Kaolack – Campagne arachidière : entre espoirs portés par l’État et tensions persistantes à Nioro

Alors que la campagne de commercialisation de l’arachide se poursuit dans le centre du pays, les attentes des producteurs demeurent élevées, tandis que des tensions continuent de se manifester sur le terrain. À Kaolack, l’Union nationale des consommateurs du Sénégal (UNCS), pôle Centre, livre une lecture nuancée de la situation, saluant l’engagement de l’État tout en alertant sur des dysfonctionnements locaux préoccupants.

La récente tournée du Premier ministre, Ousmane Sonko, consacrée à la filière arachidière, a été perçue par de nombreux acteurs ruraux comme un signal politique fort. Selon l’UNCS, cette présence au contact direct des producteurs a ravivé l’espoir d’une meilleure prise en compte des réalités vécues par les paysans, souvent confrontés à des difficultés structurelles dans l’écoulement de leur production.

« La proximité avec les producteurs et l’écoute de leurs préoccupations constituent une étape essentielle vers des solutions durables », souligne Adnane Dème, coordonnateur du pôle Centre de l’UNCS. L’organisation estime toutefois que la réussite de la campagne ne saurait se limiter à des annonces, mais doit impérativement s’appuyer sur une gouvernance plus équitable et plus rigoureuse de la filière.

Une filière encore fragilisée

Sur le terrain, plusieurs griefs persistent. Le non-respect du prix plancher, l’insuffisance de points de collecte opérationnels, les lenteurs administratives et certaines pratiques spéculatives continuent de fragiliser les petits producteurs. Autant de manquements que l’UNCS juge incompatibles avec les objectifs de relance économique et de justice sociale affichés pour le monde rural.

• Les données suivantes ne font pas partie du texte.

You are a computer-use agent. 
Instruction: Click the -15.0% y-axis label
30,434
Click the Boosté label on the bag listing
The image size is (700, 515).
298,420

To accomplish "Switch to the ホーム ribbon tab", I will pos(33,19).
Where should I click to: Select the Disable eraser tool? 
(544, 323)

Au-delà de ces dysfonctionnements techniques, le climat social dans certaines zones suscite également des inquiétudes. À Nioro du Rip, des producteurs dénoncent des comportements qu’ils qualifient d’intimidants de la part d’un responsable administratif local. Des témoignages évoquent une atmosphère de crainte dans des villages comme Thiaré et Diguiraye, affectant le bon déroulement de la campagne agricole.

La question cruciale de la confiance

Pour l’UNCS, ces accusations, si elles venaient à être confirmées, soulèvent une problématique plus large : celle de la relation entre l’administration et les producteurs. « Toute dérive contraire à l’éthique du service public fragilise la confiance et compromet les efforts de réforme engagés dans la filière », avertit l’organisation.

Face à cette situation, l’UNCS appelle les autorités compétentes à intervenir rapidement afin de garantir la protection des producteurs et de restaurer un climat serein. Elle plaide également pour un encadrement administratif plus humain, fondé sur l’accompagnement et le dialogue plutôt que sur la contrainte.

Vers une campagne apaisée ?

Malgré les tensions relevées, l’organisation se veut résolument constructive. Elle réaffirme sa disponibilité à collaborer avec les services techniques et l’ensemble des acteurs de la filière pour parvenir à une campagne de commercialisation de l’arachide équitable et réellement bénéfique aux producteurs.

Entre le volontarisme politique affiché au sommet de l’État et les réalités parfois difficiles sur le terrain, la campagne arachidière 2025 apparaît ainsi comme un test majeur pour la réforme de la filière et pour la crédibilité de l’action publique en milieu rural.